Il libro, intitolato La questione ebraica. I testi integrali di una polemica pubblica (a cura di Gianfranco Bonola, Edb – Edizioni Dehoniane –, Bologna 2014, pp. 173, euro 15, 00) contiene anche, oltre alla Risposta puntuale di Buber, il testo di una conferenza di Rudolf Bultmann sul compito della teologia in quegli anni, una lettera di Ernst Lohmeyer a Buber di piena solidarietà con la sua presa di posizione e contro tutto il discorso del suo collega Kittel (Lohmeyer sarà poi iniquamente fucilato dai russi nel 1946), e una lettera di Hans Philipp Ehrenberg, ebreo diventato cristiano e poi pastore evangelico, co-fondatore della Chiesa confessante, anch’egli in radicale opposizione a Kittel.

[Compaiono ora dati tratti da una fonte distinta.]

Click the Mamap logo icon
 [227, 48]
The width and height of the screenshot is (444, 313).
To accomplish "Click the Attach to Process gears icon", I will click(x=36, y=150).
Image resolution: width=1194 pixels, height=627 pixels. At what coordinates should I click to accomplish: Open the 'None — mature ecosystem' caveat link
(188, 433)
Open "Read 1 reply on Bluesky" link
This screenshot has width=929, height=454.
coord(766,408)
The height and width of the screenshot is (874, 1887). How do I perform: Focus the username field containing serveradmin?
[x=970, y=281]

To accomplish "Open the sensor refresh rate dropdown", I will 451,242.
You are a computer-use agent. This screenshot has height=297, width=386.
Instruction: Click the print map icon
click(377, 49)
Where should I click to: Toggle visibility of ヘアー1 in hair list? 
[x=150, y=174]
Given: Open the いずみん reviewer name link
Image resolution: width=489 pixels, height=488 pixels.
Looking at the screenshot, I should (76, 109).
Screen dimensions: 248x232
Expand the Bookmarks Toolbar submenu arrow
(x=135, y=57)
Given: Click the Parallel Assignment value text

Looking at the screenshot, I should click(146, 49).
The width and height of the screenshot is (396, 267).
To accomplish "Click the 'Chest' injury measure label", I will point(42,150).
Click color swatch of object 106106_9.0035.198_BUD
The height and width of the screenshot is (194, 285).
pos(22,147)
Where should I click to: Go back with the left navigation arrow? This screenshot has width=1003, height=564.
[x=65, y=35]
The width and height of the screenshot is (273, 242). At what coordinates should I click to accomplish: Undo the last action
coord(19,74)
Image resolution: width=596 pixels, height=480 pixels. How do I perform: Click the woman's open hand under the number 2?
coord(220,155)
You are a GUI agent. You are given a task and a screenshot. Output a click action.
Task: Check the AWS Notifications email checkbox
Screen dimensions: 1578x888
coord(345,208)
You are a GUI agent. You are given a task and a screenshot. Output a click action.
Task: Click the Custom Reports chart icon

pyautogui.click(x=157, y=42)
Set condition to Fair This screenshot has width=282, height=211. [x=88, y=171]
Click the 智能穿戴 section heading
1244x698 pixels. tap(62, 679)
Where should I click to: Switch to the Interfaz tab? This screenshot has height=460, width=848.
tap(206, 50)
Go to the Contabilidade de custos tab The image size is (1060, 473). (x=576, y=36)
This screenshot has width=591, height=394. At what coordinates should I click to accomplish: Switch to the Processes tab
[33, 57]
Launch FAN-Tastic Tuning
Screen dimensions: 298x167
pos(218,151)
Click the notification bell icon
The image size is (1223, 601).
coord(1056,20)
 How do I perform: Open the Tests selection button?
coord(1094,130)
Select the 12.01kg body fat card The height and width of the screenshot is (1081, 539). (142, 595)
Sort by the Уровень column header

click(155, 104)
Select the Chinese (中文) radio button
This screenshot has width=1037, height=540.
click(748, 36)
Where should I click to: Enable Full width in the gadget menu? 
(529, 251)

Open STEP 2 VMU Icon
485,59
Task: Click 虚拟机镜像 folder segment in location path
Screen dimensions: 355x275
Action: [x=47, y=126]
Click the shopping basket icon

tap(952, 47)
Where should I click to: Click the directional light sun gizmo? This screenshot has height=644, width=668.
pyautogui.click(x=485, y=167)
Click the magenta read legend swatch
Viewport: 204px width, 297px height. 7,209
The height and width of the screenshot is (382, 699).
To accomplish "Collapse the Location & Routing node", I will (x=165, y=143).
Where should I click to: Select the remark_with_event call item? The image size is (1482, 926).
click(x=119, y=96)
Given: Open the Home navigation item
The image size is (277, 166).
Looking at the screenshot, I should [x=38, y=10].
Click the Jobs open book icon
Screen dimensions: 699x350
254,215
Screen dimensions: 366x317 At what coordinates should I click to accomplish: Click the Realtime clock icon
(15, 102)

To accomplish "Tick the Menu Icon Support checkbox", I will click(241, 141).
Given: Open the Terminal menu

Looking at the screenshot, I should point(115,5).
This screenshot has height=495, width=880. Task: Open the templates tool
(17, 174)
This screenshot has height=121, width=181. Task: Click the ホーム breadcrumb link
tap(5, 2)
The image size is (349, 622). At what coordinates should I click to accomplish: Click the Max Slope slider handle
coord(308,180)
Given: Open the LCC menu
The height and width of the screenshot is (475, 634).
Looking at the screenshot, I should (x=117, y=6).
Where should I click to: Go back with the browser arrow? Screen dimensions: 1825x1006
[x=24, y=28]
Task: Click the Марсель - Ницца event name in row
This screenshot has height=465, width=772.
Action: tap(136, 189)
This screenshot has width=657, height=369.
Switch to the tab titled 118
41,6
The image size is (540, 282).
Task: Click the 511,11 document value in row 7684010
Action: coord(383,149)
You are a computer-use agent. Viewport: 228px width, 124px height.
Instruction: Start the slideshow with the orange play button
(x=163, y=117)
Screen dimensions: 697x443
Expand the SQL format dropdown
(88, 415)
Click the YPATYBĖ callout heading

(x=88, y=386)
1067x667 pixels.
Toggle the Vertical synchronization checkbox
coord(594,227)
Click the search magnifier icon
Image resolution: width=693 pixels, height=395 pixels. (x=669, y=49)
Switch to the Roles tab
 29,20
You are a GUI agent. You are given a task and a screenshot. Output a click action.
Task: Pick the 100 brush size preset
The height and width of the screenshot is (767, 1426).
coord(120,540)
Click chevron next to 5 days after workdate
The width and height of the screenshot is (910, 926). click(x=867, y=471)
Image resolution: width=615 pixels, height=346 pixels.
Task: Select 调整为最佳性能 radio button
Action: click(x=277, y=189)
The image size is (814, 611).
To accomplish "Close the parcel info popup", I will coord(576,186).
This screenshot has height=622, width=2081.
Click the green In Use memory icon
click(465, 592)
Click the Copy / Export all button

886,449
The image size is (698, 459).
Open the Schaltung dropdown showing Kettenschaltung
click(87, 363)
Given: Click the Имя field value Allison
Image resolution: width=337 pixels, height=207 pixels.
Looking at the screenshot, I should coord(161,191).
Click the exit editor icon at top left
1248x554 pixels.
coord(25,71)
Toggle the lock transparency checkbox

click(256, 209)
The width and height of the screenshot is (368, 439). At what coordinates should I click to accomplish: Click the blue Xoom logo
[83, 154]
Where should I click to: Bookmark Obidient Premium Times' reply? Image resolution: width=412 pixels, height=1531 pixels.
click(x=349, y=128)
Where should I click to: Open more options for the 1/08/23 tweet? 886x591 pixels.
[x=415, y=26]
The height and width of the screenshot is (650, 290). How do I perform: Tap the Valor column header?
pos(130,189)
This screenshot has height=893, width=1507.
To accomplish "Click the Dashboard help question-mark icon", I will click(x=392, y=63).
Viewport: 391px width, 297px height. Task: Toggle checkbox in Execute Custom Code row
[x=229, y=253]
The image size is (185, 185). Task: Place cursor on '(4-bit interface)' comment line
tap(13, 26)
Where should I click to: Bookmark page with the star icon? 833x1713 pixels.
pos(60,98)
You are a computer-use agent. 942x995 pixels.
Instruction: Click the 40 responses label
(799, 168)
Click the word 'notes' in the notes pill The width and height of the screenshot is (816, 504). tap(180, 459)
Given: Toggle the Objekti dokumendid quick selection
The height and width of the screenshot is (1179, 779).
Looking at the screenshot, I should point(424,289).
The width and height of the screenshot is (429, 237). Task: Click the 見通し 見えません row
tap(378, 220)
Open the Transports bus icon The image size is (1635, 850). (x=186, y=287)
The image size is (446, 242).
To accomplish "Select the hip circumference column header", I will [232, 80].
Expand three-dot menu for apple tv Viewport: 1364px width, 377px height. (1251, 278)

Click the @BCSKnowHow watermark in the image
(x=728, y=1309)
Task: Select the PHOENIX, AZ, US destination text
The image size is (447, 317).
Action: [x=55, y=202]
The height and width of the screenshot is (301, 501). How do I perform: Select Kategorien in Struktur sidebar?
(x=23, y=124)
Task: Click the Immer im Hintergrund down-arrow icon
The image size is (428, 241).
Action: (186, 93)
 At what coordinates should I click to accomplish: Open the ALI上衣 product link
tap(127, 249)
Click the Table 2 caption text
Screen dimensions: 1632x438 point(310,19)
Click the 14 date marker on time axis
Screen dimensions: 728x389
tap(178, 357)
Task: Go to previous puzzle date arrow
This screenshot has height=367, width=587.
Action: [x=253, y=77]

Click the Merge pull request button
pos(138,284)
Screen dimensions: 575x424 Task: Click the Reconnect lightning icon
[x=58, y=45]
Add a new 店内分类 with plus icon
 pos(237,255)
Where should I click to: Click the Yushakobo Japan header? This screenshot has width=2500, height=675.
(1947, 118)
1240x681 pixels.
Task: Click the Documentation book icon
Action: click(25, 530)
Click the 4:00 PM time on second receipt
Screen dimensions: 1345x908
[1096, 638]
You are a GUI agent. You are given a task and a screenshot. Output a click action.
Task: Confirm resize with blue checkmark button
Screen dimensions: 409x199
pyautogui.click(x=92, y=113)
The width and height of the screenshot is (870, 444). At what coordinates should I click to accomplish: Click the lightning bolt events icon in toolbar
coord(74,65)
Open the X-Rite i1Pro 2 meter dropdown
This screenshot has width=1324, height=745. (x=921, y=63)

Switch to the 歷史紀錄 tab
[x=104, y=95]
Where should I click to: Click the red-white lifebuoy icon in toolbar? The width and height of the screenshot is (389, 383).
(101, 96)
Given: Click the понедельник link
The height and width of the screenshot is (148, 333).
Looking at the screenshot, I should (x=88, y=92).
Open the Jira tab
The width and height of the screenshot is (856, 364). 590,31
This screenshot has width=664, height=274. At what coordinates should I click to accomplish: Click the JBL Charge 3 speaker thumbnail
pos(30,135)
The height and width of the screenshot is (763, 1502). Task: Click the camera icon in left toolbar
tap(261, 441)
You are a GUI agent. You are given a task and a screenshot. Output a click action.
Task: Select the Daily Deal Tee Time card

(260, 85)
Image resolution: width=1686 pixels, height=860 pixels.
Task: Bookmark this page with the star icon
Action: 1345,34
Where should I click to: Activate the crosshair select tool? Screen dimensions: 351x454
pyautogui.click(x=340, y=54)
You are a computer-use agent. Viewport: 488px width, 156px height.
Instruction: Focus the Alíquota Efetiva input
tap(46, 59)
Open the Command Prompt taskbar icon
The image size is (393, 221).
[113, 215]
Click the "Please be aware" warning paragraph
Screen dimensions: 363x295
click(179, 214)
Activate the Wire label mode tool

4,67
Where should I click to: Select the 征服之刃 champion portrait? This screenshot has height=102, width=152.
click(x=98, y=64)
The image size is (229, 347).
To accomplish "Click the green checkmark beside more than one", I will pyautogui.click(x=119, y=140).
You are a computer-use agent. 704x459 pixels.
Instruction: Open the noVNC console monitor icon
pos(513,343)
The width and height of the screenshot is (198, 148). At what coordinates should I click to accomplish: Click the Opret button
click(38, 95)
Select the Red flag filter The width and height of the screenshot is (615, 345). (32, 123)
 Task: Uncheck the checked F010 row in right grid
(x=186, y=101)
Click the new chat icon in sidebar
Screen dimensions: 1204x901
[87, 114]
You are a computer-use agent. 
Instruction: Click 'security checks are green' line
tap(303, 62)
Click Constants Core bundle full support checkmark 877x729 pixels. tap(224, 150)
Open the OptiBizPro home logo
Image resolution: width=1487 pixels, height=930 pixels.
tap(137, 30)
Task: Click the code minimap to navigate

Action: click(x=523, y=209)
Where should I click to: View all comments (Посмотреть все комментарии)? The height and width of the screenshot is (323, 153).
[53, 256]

Si tratta di documenti di estremo interesse e altamente istruttivi per capire come una certa corrente teologica (evangelica!) abbia potuto diventare – quasi senza accorgersene e, per di più, con buona coscienza – complice del nazismo, sulla cui vera natura, in quell’anno, molti si illudevano ancora. Ma c’era anche chi non si illudeva, come Lohmeyer, che dice di provare «vergogna» per il fatto che «dei colleghi teologi [come Kittel!] possano pensare e scrivere come stanno facendo, che la Chiesa evangelica possa tacere come sta facendo e si lasci spingere fuori dalla sua rotta, come una barca priva di timoniere, dalla bufera politica di un presente comunque transitorio» (p. 157). Quanto alla posizione di Lohmeyer sull’ebraismo, la si può comprendere in questa breve, bellissima, affermazione: rivolgendosi a Buber dice: «Spero che Lei sarà d’accordo con me nel fatto che la fede cristiana è cristiana soltanto finché porta nel cuore quella ebraica» (p. 158).

Esemplare la cura del volume da parte di Gianfranco Bonola. Ottime sia la sua traduzione sia l’Introduzione, sia l’apparato critico. Complimenti all’Editore.